Timo Hoepfner
1/13/2006 9:40:00 AM
>> How can I convert the string to UTF8?
>
> You have got a corrent UTF-8 string. Unlike Windows XP, Mac OS X
> decomposes character components as much as possible (Sorry I forgot
> the correct term for this policy). So what you got:
>
>> # => ["a", "", "o", "", "u", "", "ß", "A", "", "O", "", "U", ""]
>
> is decomposed form of your string, a+umlaut, o+umlaut, etc.
Hi Matz, Austin and A.
Thanks for the clarification. Unicode is more comlex than it seems in
the first place...
Nevertheless that doesn't solve my current problem. What I'm trying
to do is to organize files within a directory into subfolders based
on the first N characters of the file name.
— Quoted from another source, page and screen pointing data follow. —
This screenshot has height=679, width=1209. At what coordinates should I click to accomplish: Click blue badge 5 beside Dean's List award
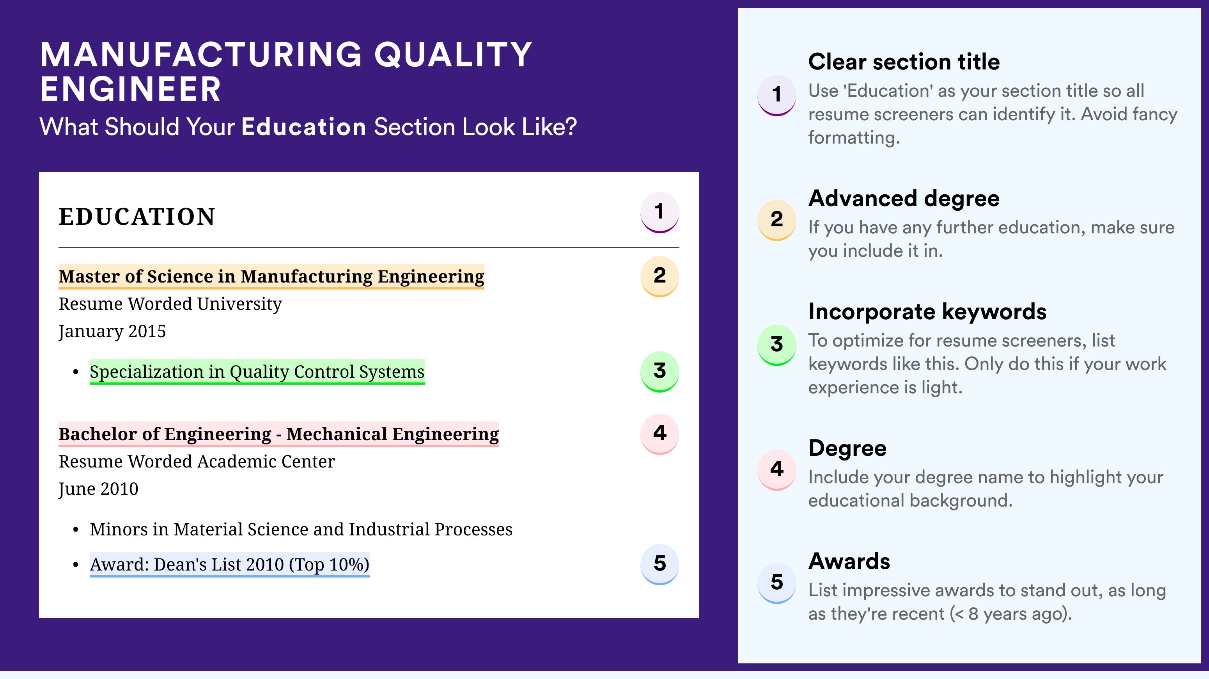tap(659, 564)
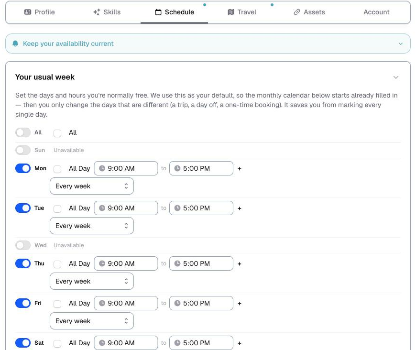Click the bell icon in availability banner
The image size is (416, 350).
pyautogui.click(x=15, y=44)
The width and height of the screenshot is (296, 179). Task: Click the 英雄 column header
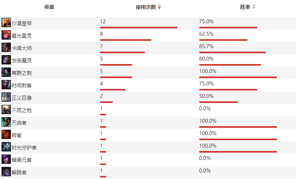[49, 7]
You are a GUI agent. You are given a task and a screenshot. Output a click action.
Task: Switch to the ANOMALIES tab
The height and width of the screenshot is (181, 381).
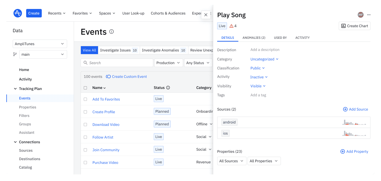click(254, 38)
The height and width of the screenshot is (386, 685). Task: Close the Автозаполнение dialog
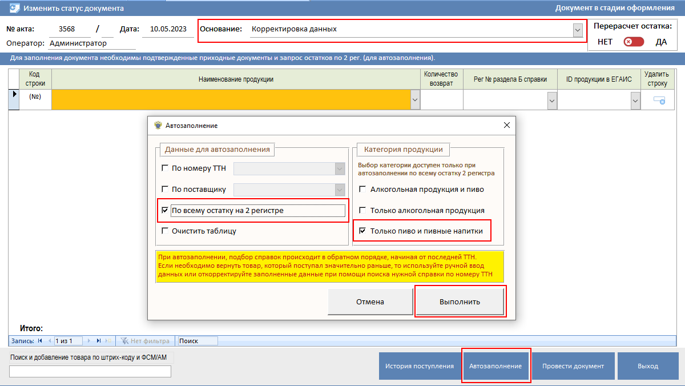coord(506,126)
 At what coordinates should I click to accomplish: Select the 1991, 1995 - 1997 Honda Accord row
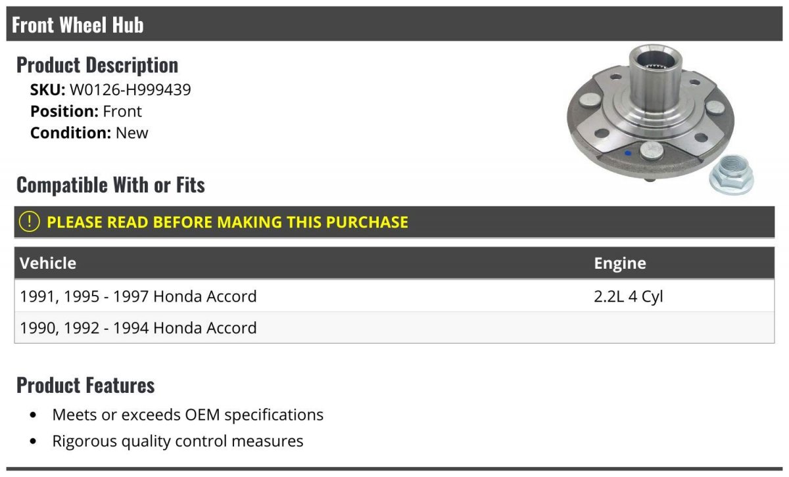[395, 296]
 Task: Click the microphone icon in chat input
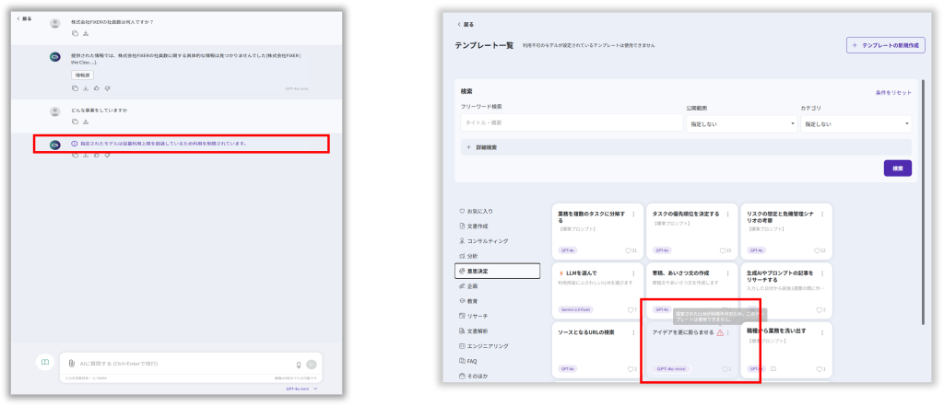pos(298,365)
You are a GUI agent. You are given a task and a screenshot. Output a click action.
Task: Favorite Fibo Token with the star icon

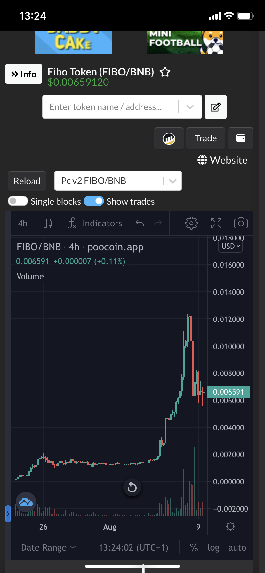(165, 72)
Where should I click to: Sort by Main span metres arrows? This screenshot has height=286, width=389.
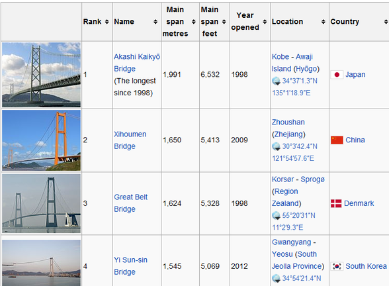193,22
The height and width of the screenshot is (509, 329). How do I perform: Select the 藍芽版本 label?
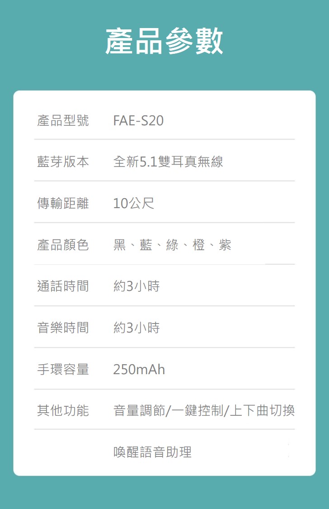point(63,162)
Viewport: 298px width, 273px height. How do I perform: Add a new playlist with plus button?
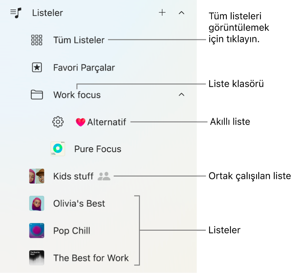point(162,13)
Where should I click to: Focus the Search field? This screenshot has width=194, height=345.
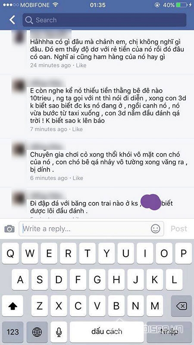pos(104,20)
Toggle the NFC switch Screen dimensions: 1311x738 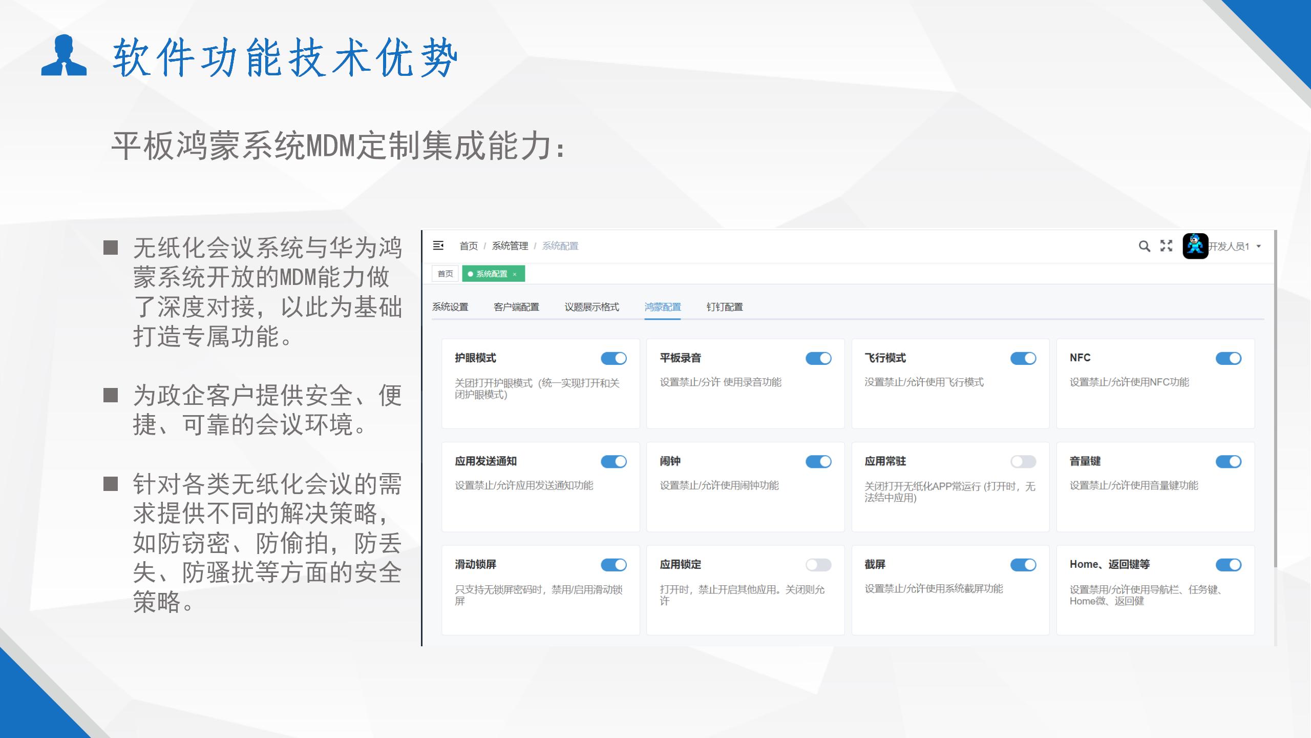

Here's my code (w/o error
handling) which works fine for 8bit characters, but doesn't work for
e.g. umlauts:
$KCODE='UTF8'
require 'jcode'
require 'pathname'
require 'fileutils'
wd, len = Pathname.new(ARGV[0]), ARGV[1].to_i
files=wd.children.reject{|f| f.directory?}
files.each do |f|
dir = wd + Pathname.new(f.basename.to_s.split(//)[0..len-1].join)
dir.mkdir unless dir.exist?
FileUtils.mv f, dir
end
I guess I have to recompose the decomposed filename somehow. Are
there any tools for that in the standard library or somewhere else?
Thanks for your help,
Timo